Mouvement social
La notion de mouvement social est assez large, et elle a des sens différents selon qui l'utilise.
Dans un sens assez courant, c'est un synonyme de mouvement politique, mais avec une connotation plutôt progressiste (de gauche). Les mouvements d'opprimé·es et d'exploité·es, comme le mouvement ouvrier et le mouvement féministe, sont parmi les principaux exemples.
Les historiens et les sociologues étudient les mouvements sociaux, avec des angles un peu différents, même si cela converge dans la socio-histoire.
1 Sociologie[modifier | modifier le wikicode]
L'expression mouvement social en sociologie fut inventée en Angleterre et aux États-Unis durant les premières décennies du 19e siècle.
Le sociologue Erik Neveu, définit en 1996 un mouvement social comme « un agir-ensemble intentionnel, marqué par le projet explicite des protagonistes de se mobiliser de concert. Cet agir-ensemble se développe dans une logique de revendication, de défense d'un intérêt matériel ou d'une "cause" »[1].
En 1998, Donatella Della Porta et Mario Diani le définissent comme un ensemble de réseaux informels d'organisations et d'acteurs isolés, construit sur des valeurs partagées et de la solidarité[2].
Le mouvement social est parfois très « spontané », parfois porté par des organisations (la sociologie des organisations est alors utile). Néanmoins, pour que l'on puisse parler d'un mouvement social existe il faut de la continuité entre les moments forts.
Les formes de protestation des mouvements sociaux sont extrêmement variées : pétition, grève, grève du zèle, blocage des routes, occupations (de bâtiments, de places...), manifestations, fêtes de rue, désobéissance civile...
Pour Olivier Fillieule, donner une définition des mouvements sociaux est vain car cela fige la perception de ces derniers.
Les sciences politiques et la sociologie ont développé des théories et des recherches empiriques sur les mouvements sociaux, par exemple certaines recherches étudient ou mettent en évidence l'engagement des militants, la relation entre les mouvements populaires et la formation de groupes politiques, l'institutionnalisation des mouvements sociaux, l'influence des mouvements sociaux dans la mise sur pied de réglementations politiques, la mise à l'agenda politique des questions soulevées.
Certains sociologues tentent également d'étudier la dynamique des mouvements sociaux, comme avec le schéma suivant.
2 Histoire[modifier | modifier le wikicode]

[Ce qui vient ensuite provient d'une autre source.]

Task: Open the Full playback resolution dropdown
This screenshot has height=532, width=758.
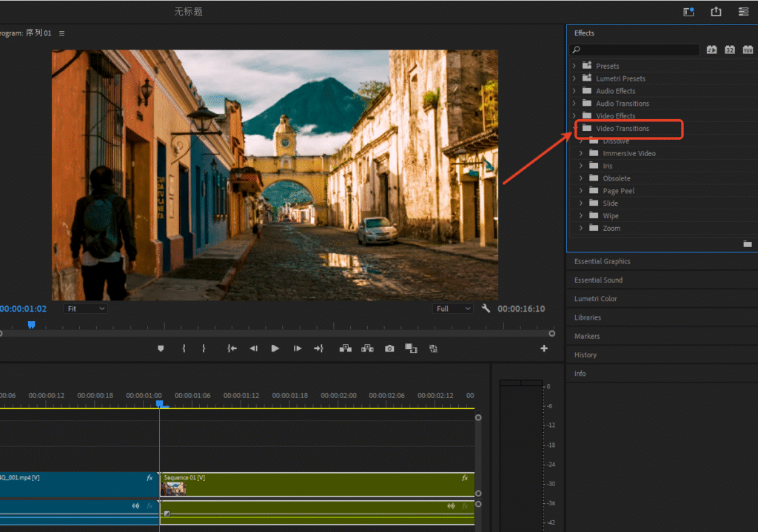Action: click(452, 309)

L'expression est moderne, mais a posteriori les théoriciens du mouvement social revendiquent l'héritage de nombreux événements historiques : révoltes d'esclaves, révoltes paysannes, révoltes urbaines, révolutions sociales...
Le 19e et le 20e siècles sont surtout marqués dans les pays industrialisés par le mouvement ouvrier. Avec l'avènement des sociétés libérales, les mouvements sociaux ont pris au cours du 20e siècle des formes de moins en moins violentes et de plus en plus institutionnalisées, en particulier avec la création d'associations et de syndicats.
Voici quelques événements qui sont généralement considérés comme des mouvements sociaux.
Durant l'Antiquité :
- La première grève d'ouvriers actuellement connue se situe dans l'Égypte pharaonique [3]
- La révolte des esclaves de Sicile
- Spartacus
Jusqu'à la Révolution française :
Après la Révolution française :
- Révolution française (1789-1799)
- Commune de Paris (1792)
- Trois Glorieuses (1830)
- Révolution de 1848
- Commune de Paris (1871)
Durant le 20e siècle :
- Révolution mexicaine (1900-1917)
- Révolution russe de 1905
- Révolution russe (1917-1921)
- Spartakisme
- Front populaire
- Guerre d'Espagne (1936-1939)
- Les diverses révolutions chinoises entre 1911 et 1949
- Grèves de 1947 en France
- Révolution hongroise (1956)
- Révolution tranquille
- Mouvements sociaux de 1968 dans le monde - Mai 1968
- Présidence de Salvador Allende au Chili (1970-1973)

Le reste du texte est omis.